- **WYBRANY FRAGMENT**:
-.-.-

Wspinanie dla każdego!

Klobenjoch i Edelweisswand to propozycja wybrana z myślą o wspinaczach sportowych. Jednak w okolicy stacji końcowej Rofan Seilbahn można znaleźć kilka wspinaczkowych miejscówek, wśród których dominują dobrze ubezpieczone rejony przeznaczone dla dzieci i początkujących wspinaczy. Już przy samej górnej stacji kolejki dzieciaki mogą spróbować łatwych i niewysokich dróg – czeka na nich skałka (ogródek skalny Mauritzalm o wysokości nie większej niż 10 m), na której przygotowano 4 linie o trudnościach pomiędzy 2 a 3… Jak widać w Tyrolu każdy może się wspinać!

Ogródek wspinaczkowy dla dzieci Mauritzalm (fot. wspinanie.pl)

20 minut od kolejki znajduje się następny ogródek Grubastiege, tym razem z trochę wyższą skałką – 15 metrów, oferującą 7 dróg (od 2 do 5c). To nie koniec łatwych i przyjemnych propozycji. 30 minut od stacji zlokalizowany jest rejonik Grubaplatte z 8 drogami, biegnącymi po wyżłobionych płytach (do 5c). W podobnej odległości od kolejki czekają na początkujących dwie skałki Platzl – do 10 metrów, z trochę trudniejszymi drogami (od 3 do 6b).

Około 30 minut w dół od stacji kolejki (lub ok. 1 godzin z dołu) znajdziecie rejon Grauwand – wysokość 25 metrów, w sumie 29 dróg (2 drogi do 5b, 20 dróg do 6c+ i 7 dróg do 7b+), który charakteryzuje świetnej jakości wapień i południowa wystawa, pozwalająca na wspinanie także zimą. Nieopodal, niecałe 20 minut od stacji w dół (najpierw po stoku narciarskim), traficie na wystawiony na południowe słońce Chalet z 9 drogami – wysokość do 20 m (5 dróg do 6b i 3 drogi do 7b).

Prawie w samym Maurach zlokalizowany jest (10 minut od kempingu) Bärenkopf – wysokość od 15 do 45 metrów. W tym, położonym nad łąką Lärchenwiese, nowym rejonie znajdziecie 15 dróg w umiarkowanych trudnościach (w tym 8 do 5c i 7 do 6c).

Widok na południową ścianę Rotspitz (z krzyżem), fot. wspinanie.pl

Rofan – Rotspitz

Ściana Rotspitz wznosi się niedaleko górnej stacji kolejki Rofan. Szczyt jest jedną z pierwszych kulminacji grani, ograniczającej dolinę po lewej stronie. Mimo że ściana nie jest wysoka (jej wspinaczkowo-skalna część liczy niewiele ponad 100 metrów), od razu przyciąga wzrok. Być może przez podobieństwo – tak nam się skojarzyło, za profanację przepraszamy :) – z dolomitowymi Cimami. Rotspitz jest ciekawy również pod tym względem, że wspinaczom „oddaje” swoje 3 ściany – wschodnią (tę widoczną z kolejki), północną oraz południową.

-.-.-

- **WIERSZE DANYCH**:
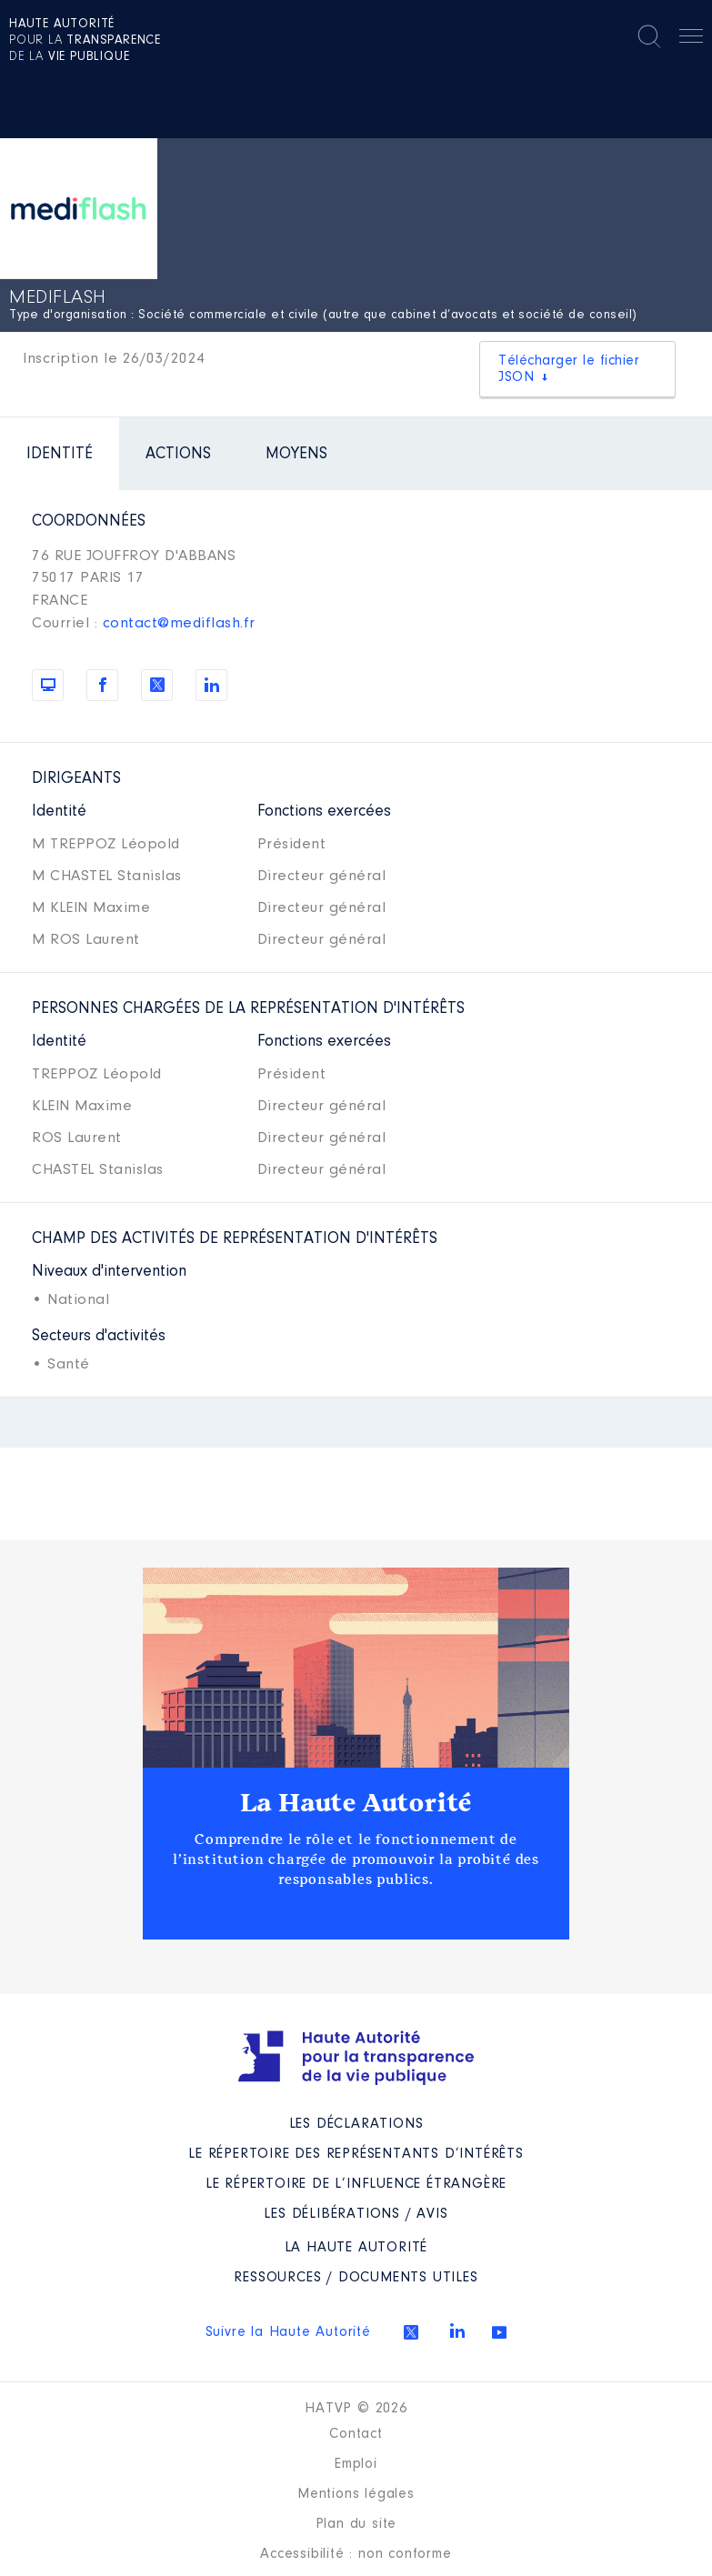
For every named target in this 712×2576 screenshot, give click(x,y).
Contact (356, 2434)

-.-.-

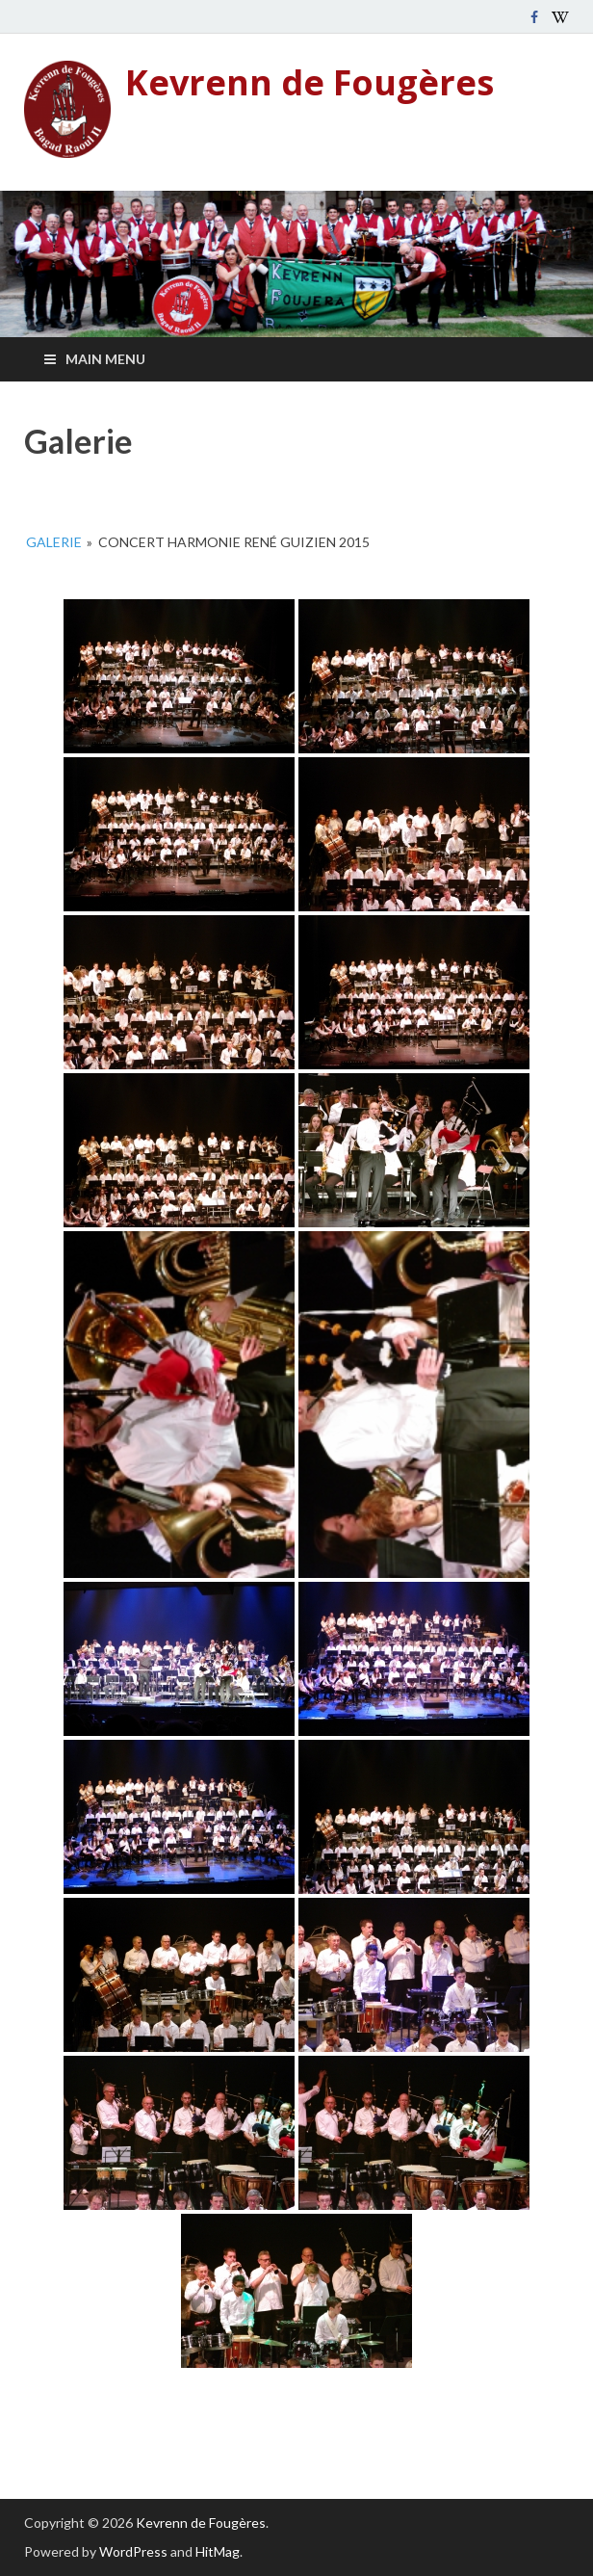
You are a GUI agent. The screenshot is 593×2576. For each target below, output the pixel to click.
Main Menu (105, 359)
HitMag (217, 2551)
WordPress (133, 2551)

-.-.-

- **ZADANIA DO WYKONANIA**:
a) Skopiuj z tekstu o wspinaniu w rejonie Rofan urywek od "Ściana Rotspitz wznosi" do "północną oraz południową.".
b) Odpowiedz krótko na podstawie tekstu o wspinaniu w rejonie Rofan:
(i) Ile linii przygotowano na skałce w ogródku Mauritzalm?
(ii) Jaką wysokość ma rejon Grauwand?
(iii) Które trzy ściany Rotspitz są dostępne dla wspinaczy?

- **ODPOWIEDZI DO ZADAŃ**:
a)
Ściana Rotspitz wznosi się niedaleko górnej stacji kolejki Rofan. Szczyt jest jedną z pierwszych kulminacji grani, ograniczającej dolinę po lewej stronie. Mimo że ściana nie jest wysoka (jej wspinaczkowo-skalna część liczy niewiele ponad 100 metrów), od razu przyciąga wzrok. Być może przez podobieństwo – tak nam się skojarzyło, za profanację przepraszamy :) – z dolomitowymi Cimami. Rotspitz jest ciekawy również pod tym względem, że wspinaczom „oddaje” swoje 3 ściany – wschodnią (tę widoczną z kolejki), północną oraz południową.

b)
(i) 4 linie.
(ii) 25 metrów.
(iii) Wschodnia, północna i południowa.